» **Short exercise**:
Copy every entry below line for line, without changing anything.

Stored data
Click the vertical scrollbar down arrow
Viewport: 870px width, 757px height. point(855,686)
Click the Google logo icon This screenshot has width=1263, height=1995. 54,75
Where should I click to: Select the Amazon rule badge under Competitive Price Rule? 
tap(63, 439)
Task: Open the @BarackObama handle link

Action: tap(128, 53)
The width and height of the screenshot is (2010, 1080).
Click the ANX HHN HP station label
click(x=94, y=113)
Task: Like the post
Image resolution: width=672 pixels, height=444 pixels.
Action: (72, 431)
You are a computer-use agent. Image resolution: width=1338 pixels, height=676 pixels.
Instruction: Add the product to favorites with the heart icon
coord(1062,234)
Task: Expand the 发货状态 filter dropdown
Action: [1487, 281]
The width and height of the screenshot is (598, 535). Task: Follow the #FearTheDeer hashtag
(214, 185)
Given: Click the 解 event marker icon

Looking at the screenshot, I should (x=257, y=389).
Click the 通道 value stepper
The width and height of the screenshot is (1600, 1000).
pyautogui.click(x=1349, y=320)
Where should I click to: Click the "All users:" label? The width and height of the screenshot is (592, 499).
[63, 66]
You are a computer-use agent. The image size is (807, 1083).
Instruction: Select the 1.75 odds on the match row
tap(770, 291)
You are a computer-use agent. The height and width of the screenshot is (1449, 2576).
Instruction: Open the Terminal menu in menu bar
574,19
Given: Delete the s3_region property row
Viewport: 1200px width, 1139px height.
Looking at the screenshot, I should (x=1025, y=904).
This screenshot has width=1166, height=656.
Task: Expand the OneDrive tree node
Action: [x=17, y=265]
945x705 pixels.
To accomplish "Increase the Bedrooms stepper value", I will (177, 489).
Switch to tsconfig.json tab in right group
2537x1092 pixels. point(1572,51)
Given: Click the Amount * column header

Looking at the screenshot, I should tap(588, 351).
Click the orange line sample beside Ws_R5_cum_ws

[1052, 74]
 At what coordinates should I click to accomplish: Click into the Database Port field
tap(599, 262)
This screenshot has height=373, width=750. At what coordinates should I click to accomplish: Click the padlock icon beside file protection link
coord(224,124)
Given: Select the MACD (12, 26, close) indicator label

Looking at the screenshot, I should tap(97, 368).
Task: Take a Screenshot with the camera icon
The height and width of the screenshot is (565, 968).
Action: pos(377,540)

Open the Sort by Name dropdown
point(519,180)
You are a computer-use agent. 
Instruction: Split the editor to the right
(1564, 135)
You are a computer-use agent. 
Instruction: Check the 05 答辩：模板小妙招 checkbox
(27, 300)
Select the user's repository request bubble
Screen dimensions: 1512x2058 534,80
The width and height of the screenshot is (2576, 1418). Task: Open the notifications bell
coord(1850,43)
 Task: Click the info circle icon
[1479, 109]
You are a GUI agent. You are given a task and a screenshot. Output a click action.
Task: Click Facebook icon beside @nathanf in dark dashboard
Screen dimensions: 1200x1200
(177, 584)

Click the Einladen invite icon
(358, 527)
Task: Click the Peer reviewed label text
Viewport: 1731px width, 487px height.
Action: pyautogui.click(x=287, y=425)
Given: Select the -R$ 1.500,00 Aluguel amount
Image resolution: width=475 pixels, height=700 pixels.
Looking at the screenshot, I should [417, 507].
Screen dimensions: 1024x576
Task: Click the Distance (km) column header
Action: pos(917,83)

» **Result of this task**:
Click the vertical scrollbar down arrow
Viewport: 870px width, 757px height. point(855,686)
Click the Google logo icon This screenshot has width=1263, height=1995. 54,75
Where should I click to: Select the Amazon rule badge under Competitive Price Rule? 
tap(63, 439)
Task: Open the @BarackObama handle link

Action: tap(128, 53)
The width and height of the screenshot is (2010, 1080).
Click the ANX HHN HP station label
click(x=94, y=113)
Task: Like the post
Image resolution: width=672 pixels, height=444 pixels.
Action: (72, 431)
You are a computer-use agent. Image resolution: width=1338 pixels, height=676 pixels.
Instruction: Add the product to favorites with the heart icon
coord(1062,234)
Task: Expand the 发货状态 filter dropdown
Action: [1487, 281]
The width and height of the screenshot is (598, 535). Task: Follow the #FearTheDeer hashtag
(214, 185)
Given: Click the 解 event marker icon

Looking at the screenshot, I should (x=257, y=389).
Click the 通道 value stepper
The width and height of the screenshot is (1600, 1000).
pyautogui.click(x=1349, y=320)
Where should I click to: Click the "All users:" label? The width and height of the screenshot is (592, 499).
[63, 66]
You are a computer-use agent. The image size is (807, 1083).
Instruction: Select the 1.75 odds on the match row
tap(770, 291)
You are a computer-use agent. The height and width of the screenshot is (1449, 2576).
Instruction: Open the Terminal menu in menu bar
574,19
Given: Delete the s3_region property row
Viewport: 1200px width, 1139px height.
Looking at the screenshot, I should (x=1025, y=904).
This screenshot has width=1166, height=656.
Task: Expand the OneDrive tree node
Action: [x=17, y=265]
945x705 pixels.
To accomplish "Increase the Bedrooms stepper value", I will (177, 489).
Switch to tsconfig.json tab in right group
2537x1092 pixels. point(1572,51)
Given: Click the Amount * column header

Looking at the screenshot, I should tap(588, 351).
Click the orange line sample beside Ws_R5_cum_ws

[1052, 74]
 At what coordinates should I click to accomplish: Click into the Database Port field
tap(599, 262)
This screenshot has height=373, width=750. At what coordinates should I click to accomplish: Click the padlock icon beside file protection link
coord(224,124)
Given: Select the MACD (12, 26, close) indicator label

Looking at the screenshot, I should tap(97, 368).
Task: Take a Screenshot with the camera icon
The height and width of the screenshot is (565, 968).
Action: pos(377,540)

Open the Sort by Name dropdown
point(519,180)
You are a computer-use agent. 
Instruction: Split the editor to the right
(1564, 135)
You are a computer-use agent. 
Instruction: Check the 05 答辩：模板小妙招 checkbox
(27, 300)
Select the user's repository request bubble
Screen dimensions: 1512x2058 534,80
The width and height of the screenshot is (2576, 1418). Task: Open the notifications bell
coord(1850,43)
 Task: Click the info circle icon
[1479, 109]
You are a GUI agent. You are given a task and a screenshot. Output a click action.
Task: Click Facebook icon beside @nathanf in dark dashboard
Screen dimensions: 1200x1200
(177, 584)

Click the Einladen invite icon
(358, 527)
Task: Click the Peer reviewed label text
Viewport: 1731px width, 487px height.
Action: pyautogui.click(x=287, y=425)
Given: Select the -R$ 1.500,00 Aluguel amount
Image resolution: width=475 pixels, height=700 pixels.
Looking at the screenshot, I should [417, 507].
Screen dimensions: 1024x576
Task: Click the Distance (km) column header
Action: pos(917,83)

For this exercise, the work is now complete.